Fortunately I still have a few PCs with internal floppy drives (on XP boxes). These I could see were DS-DD 720K rather than the normal 1.44MB disks. The customer mentioned an Apricot system, very popular in the mid 80s, but not totally PC compatible. On placing the disk in the PC, it suggested a reformat, as the disk was not recognised. Fortunately on examining the sectors it was clear that the disk was still sound, with not obvious sector errors.
Trying to read it was not an instant success. It was FAT12, but as there were no subdirectories the CnW automatic parameters program failed. The next stage was top fire up an old copy of InterMedia for Windows. Being a 16 bit program, this had to be on an XP box. InterMedia for Windows has a routine called MS Auto that will try and determine disk parameters automatically for floppy disks, and with this the directory was soon visible.

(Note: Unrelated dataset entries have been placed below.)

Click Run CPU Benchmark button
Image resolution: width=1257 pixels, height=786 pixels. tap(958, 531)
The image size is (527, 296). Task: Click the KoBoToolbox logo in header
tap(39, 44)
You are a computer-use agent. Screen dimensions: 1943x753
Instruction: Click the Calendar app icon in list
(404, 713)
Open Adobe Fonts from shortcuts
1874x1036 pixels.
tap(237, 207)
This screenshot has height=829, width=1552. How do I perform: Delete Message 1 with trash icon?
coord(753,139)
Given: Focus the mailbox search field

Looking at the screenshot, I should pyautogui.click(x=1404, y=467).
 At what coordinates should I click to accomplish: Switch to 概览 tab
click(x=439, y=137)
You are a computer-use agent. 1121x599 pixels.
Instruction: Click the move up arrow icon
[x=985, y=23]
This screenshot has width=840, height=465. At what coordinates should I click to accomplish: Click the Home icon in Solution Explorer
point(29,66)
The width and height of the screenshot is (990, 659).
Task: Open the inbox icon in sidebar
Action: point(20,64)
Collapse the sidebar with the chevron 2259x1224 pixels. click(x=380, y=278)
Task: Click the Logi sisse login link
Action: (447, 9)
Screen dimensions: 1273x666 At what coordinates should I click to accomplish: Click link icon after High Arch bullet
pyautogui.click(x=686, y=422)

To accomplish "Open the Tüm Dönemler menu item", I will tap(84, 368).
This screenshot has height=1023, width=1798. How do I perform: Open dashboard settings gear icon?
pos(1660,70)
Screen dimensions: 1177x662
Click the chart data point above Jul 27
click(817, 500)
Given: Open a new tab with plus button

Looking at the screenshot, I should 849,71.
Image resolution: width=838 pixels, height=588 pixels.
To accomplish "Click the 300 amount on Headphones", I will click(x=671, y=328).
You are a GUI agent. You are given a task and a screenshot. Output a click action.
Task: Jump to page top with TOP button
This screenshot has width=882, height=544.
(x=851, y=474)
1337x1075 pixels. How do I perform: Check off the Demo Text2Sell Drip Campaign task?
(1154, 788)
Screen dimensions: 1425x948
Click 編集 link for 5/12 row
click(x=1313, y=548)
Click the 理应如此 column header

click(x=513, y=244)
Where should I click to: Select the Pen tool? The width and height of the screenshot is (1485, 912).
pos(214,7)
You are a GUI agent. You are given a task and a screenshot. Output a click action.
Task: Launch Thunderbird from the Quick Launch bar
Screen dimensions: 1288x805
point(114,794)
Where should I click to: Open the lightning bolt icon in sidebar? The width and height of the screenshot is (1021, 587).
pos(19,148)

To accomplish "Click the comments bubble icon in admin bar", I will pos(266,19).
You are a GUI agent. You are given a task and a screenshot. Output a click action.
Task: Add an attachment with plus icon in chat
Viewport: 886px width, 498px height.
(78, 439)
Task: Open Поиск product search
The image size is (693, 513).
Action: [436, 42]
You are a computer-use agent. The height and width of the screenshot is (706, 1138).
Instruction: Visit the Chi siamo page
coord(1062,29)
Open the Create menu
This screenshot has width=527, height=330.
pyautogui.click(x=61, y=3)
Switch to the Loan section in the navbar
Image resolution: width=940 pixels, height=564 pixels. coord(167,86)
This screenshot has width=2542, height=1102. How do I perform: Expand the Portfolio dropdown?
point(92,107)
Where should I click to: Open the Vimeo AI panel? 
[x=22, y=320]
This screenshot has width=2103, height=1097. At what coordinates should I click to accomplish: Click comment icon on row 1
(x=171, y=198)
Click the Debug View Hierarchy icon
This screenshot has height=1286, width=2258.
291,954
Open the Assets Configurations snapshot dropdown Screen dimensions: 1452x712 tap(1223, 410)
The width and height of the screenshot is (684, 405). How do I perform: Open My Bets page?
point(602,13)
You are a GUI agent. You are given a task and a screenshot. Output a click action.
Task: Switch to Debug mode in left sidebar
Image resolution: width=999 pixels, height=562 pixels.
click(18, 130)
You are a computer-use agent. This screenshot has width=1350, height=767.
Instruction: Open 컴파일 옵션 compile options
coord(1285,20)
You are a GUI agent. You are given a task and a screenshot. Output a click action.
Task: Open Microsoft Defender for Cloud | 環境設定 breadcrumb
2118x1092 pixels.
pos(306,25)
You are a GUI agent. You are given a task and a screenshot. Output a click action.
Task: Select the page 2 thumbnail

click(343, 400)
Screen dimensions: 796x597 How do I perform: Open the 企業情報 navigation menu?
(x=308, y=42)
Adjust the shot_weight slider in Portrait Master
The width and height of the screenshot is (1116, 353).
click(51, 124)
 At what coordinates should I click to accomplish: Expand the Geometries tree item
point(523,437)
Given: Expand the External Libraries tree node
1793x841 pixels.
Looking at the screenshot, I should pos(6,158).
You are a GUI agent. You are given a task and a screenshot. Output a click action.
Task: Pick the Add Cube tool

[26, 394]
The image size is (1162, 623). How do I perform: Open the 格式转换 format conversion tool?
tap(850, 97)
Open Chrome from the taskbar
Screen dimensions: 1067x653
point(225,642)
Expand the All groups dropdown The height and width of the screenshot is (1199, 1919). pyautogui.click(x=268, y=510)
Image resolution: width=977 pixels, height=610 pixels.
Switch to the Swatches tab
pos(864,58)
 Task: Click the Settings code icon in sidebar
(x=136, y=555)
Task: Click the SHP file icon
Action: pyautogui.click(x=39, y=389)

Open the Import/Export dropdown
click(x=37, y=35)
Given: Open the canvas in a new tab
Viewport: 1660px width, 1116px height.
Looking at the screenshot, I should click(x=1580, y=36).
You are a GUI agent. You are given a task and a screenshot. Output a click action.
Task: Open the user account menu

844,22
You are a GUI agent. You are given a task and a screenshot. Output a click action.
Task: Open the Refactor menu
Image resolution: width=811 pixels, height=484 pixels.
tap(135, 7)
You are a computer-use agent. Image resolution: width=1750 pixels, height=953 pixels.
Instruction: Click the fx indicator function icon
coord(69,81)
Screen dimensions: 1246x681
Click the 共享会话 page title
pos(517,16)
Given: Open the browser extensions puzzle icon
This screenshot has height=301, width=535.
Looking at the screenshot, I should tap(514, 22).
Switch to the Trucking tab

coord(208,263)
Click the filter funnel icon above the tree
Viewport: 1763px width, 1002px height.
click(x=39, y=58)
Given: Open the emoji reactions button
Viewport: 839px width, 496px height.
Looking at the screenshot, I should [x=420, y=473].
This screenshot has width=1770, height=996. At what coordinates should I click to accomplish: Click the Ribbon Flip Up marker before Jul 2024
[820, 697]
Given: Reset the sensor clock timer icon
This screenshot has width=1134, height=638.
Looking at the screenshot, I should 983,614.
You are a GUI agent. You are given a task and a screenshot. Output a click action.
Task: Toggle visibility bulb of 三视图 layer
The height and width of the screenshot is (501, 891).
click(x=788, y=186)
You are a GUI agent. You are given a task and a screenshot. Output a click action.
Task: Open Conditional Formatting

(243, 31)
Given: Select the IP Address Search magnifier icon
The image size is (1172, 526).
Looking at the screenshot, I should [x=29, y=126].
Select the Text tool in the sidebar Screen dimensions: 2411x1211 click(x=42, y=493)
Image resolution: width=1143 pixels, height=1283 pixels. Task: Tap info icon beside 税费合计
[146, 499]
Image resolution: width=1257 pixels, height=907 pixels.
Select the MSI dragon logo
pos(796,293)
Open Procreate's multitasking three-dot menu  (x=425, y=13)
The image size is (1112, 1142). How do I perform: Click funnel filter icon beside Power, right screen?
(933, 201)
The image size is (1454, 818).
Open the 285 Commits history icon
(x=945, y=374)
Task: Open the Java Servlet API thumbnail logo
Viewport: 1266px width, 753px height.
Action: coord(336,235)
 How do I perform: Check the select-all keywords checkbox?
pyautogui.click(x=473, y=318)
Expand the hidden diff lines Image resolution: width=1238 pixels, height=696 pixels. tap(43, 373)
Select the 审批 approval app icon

I could now read the files, a mixture of .DOC and associated .BAK files. However, to be expected, trying to open the .DOC file indicated it was from a Word 6 system. Word 2003 is meant to have a filter to read this, but it would not work (mswrd632.wpc) so the files could be seen, but with a lot of binary code included. I am not sure that Word 2003 is supported anymore, being an XP era program.
The next stage was to use InterMedia for Windows again that has protocol handlers for hundreds of old word processing packages, including Word (several versions). This then produced nice clean text, with embedded commands (IMIC2) for some formatting. These commands were then stripped out using translation tables to generate a simple text file that could be read on a modern PC.
InterMedia for Windows now looks like an old program - it is over 10 years since I last updated it, but it did produce a nice clean result.